Jarrod Mosier, MD, associate professor, UArizona Emergency Medicine and Internal Medicine and associate program director of the Critical Care Fellowship at Banner University Medical Center - Tucson, is a principal investigator of the U.S. sites in a Phase IIa clinical trial of NanO2 in COVID-19 subjects with acute hypoxic respiratory failure (AHRF).
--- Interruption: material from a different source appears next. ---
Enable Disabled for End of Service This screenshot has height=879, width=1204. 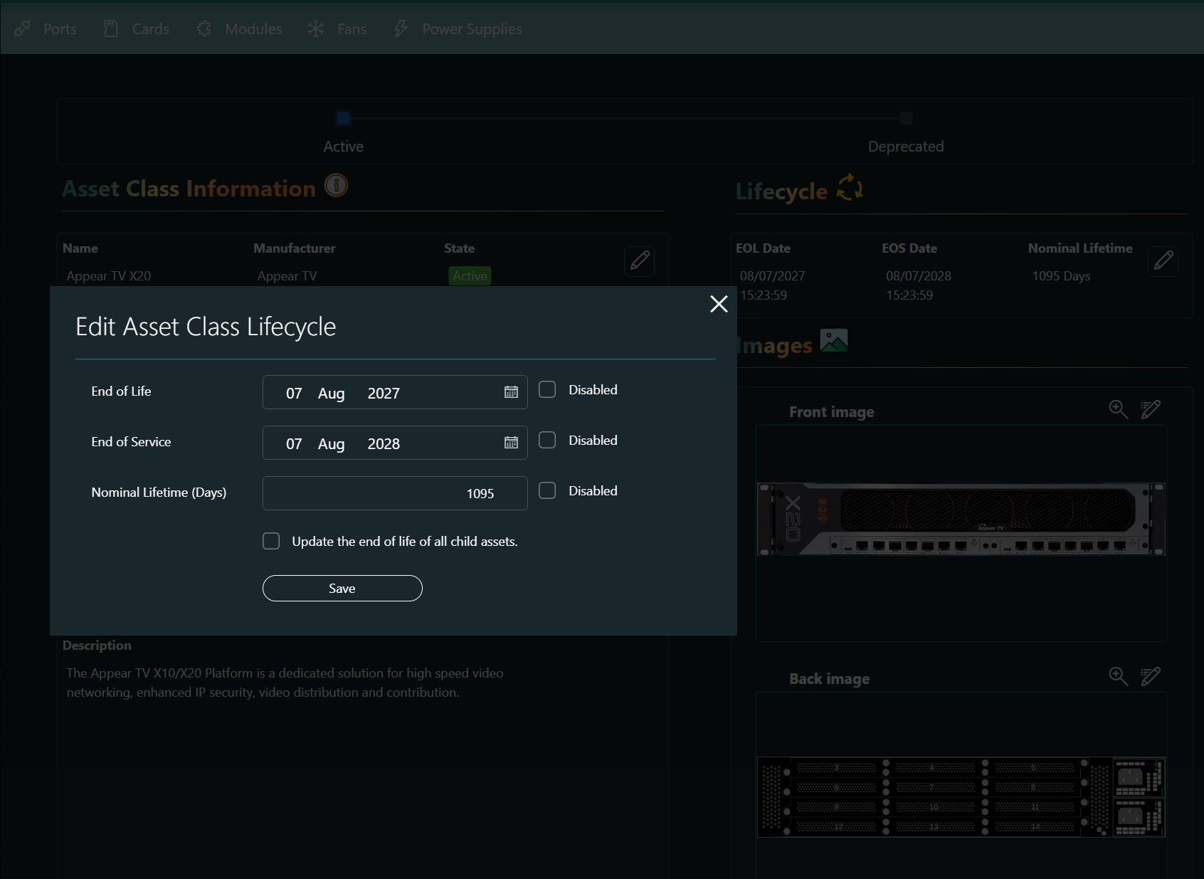[x=546, y=440]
Some patients with AHRF can progress to a more severe form of the disease called acute respiratory distress syndrome (ARDS). ARDS, which is associated with lung inflammation leading to low blood oxygenation, is the major cause of death in COVID-19 patients. Evan Unger, MD, president and CEO of NuvOx Pharma, a Tucson-based biotechnology company developing NanO2™ emulsion for oxygen delivery, said, “We had data in several animal models showing that NanO2 restored oxygen levels in conditions of low oxygen caused by ARDS or acute lung injury. We already have data in humans from when NanO2 was tested in subjects with brain cancer and stroke showing safety and evidence of efficacy in both indications. Because of this, we designed a clinical trial to study NanO2 in COVID-19 patients.”
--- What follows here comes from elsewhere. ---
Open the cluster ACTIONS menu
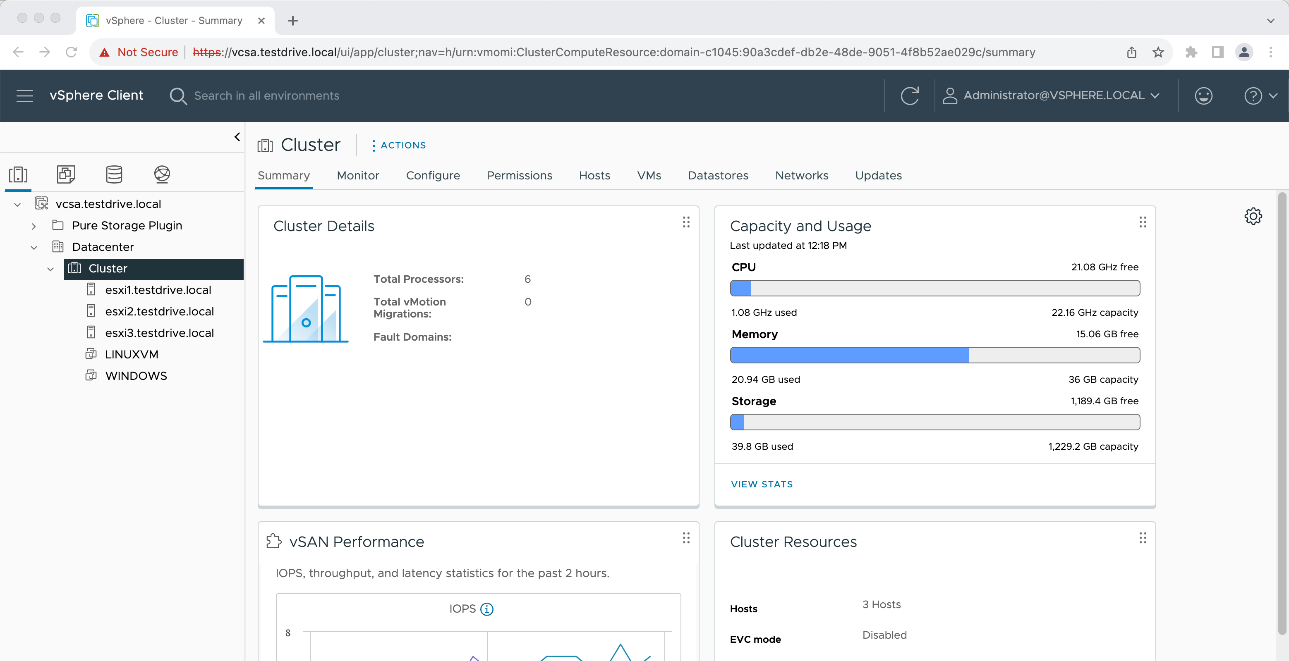 pos(399,145)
NuvOx Pharma,, has received a “No Objection Letter” from Health Canada to proceed with the Phase IIa clinical trial. Diego Martin, MD, PhD, chairman of radiology at McGill University, Montreal, Canada, principal investigator of the Canadian efforts on the trial, said, “We are excited to collaborate with NuvOx Pharma on this project. I have been collaborating with Dr. Unger to study models of myocardial infarction where we have published evidence that shows NanO2 can act as a cardioprotectant. In addition to ARDS, COVID-19 patients suffer multi-organ damage to the heart, brain, kidneys and other organs. In fact, a large percentage of patients who succumb to COVID-19 also have underlying cardiac disease or cardiovascular risk factors. NanO2 appears to be reversing ischemia-mediated pathways of inflammation and tissue injury in lung, heart and other tissues, which may make it particularly well-suited as a treatment in COVID-19 subjects.”
Dr. Mosier said, “NanO2 will be administered as a sustained IV infusion in the clinical trial. The first phase of the trial is a dose escalation design to determine the best dose, after which additional subjects will be enrolled at that dose as a dose expansion phase. The trial will determine if NanO2 improves clinical outcomes in COVID-19 subjects with acute hypoxic respiratory failure. NanO2 has the potential to transform the care of COVID-19 patients who present with low oxygen saturation.”